Noah Sarna on the issues, cases and events of interest to British Columbia's educational community
Posts tagged martial arts
Waivers may be unenforceable, but they often do the trick
Feb 5th
A waiver of liability is a scary document for any parent to read. You are effectively entrusting your child’s safety to someone with whom you agree, in most circumstances, should not be held accountable if something goes wrong.
Enter Wong v. Lok’s Martial Arts Centre Inc., a recent decision of the British Columbia Supreme Court.
The plaintiff in this case was a child who was injured when he was violently thrown to the ground in the course of a sparring match at a martial arts school. The defendants were the company that owned the school and the individual who owned the company. The child’s mother alleged that the defendants were negligent, claiming they should have taken certain preventative measures for sparring matches, including screening participants, instructing participants, requiring suitable protective gear or carefully supervising matches.

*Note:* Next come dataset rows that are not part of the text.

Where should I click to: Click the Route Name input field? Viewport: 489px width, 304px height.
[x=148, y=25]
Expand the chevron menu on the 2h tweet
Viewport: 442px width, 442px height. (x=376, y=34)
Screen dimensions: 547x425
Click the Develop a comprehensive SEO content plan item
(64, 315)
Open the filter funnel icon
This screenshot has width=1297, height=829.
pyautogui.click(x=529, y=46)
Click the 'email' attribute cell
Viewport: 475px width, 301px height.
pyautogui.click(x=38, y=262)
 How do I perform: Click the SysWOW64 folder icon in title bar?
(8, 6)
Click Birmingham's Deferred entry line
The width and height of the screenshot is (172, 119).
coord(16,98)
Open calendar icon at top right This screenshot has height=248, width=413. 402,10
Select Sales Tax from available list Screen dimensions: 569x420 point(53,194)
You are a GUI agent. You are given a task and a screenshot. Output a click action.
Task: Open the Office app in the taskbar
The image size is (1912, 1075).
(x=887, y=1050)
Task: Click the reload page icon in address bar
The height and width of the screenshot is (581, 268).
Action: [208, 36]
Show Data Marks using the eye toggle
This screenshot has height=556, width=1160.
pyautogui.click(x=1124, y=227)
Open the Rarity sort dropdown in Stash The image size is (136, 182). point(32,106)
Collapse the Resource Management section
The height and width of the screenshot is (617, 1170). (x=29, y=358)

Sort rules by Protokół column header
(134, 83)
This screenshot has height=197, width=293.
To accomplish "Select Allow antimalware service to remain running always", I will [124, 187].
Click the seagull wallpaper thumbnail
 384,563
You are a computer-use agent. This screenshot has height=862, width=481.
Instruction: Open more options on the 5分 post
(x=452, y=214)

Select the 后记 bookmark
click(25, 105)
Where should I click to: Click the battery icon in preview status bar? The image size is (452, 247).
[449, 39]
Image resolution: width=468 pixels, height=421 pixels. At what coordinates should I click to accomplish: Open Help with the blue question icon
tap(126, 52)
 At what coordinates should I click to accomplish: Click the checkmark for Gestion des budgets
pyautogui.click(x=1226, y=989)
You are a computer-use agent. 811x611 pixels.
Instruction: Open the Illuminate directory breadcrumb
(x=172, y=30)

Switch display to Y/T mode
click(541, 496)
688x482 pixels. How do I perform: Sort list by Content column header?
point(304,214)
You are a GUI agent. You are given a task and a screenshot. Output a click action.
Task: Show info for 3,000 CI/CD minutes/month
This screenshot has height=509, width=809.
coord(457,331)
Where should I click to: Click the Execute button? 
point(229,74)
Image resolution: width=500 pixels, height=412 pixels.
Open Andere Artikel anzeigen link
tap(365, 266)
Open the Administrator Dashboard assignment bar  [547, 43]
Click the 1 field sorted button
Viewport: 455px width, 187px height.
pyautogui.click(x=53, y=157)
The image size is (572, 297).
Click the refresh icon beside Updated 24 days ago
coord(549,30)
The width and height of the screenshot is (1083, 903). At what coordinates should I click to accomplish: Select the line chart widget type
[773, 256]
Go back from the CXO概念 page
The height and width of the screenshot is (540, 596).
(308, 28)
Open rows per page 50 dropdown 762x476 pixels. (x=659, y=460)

The defendants, in response, held up a waiver of liability signed by the child’s mother when the child started at the school:
CONDITIONS OF MEMBERSHIP AND RELEASE
It is expressly agreed that all exercises and treatments, and use of all facilities shall be undertaken by the student’s sole risk. LOK’S HAPKIDO SCHOOL and its affiliated studio’s (Flying Eagle Hapkido, Flying Tiger Hapkido Studio and any other studio’s) shall not be liable for any injuries, past/future medical complications, any claims, demand, injury, damages, actions or cause of actions whatsoever, including without limitation, those resulting from acts of active or passive negligence on the part of Lok’s Hapkido School.
YOU ARE RESPONSIBLE FOR ALL INJURIES.!
The mother claimed she did not understand the clause and, in any event, knew she had to sign it for her son to attend the school. The defendants applied to have her claim dismissed. The thrust of their argument: the clause is valid – a parent is entitled to enter into a contract on behalf of a child to waive that child’s right to bring a claim in negligence.
The court rejected the defendants’ application primarily on the basis that the Infant Act (British Columbia) “does not permit a parent or guardian to bind an infant to an agreement waiving the infant [i.e. minor]’s right to bring an action in damages in tort”.
This statement of law is surprising because waivers of liability are everywhere. The court hinted at why this is so with a quote from the Law Reform Commission of Manitoba:
Waivers are commonly obtained from minors and their parents. They may have some practical force in persuading minors that they cannot sue, but their legal validity is doubtful.
At the end of the day, even though these waivers are generally not enforceable, they still have the practical effect of reducing the likelihood of claims because they generally lead parents to assume they signed away rights they might have had if their child gets hurt. Law is about what people know they are entitled to, not just what might be on the books. Parents, in particular, should know the difference, and schools should know what they can and can’t rely on to protect themselves from liability.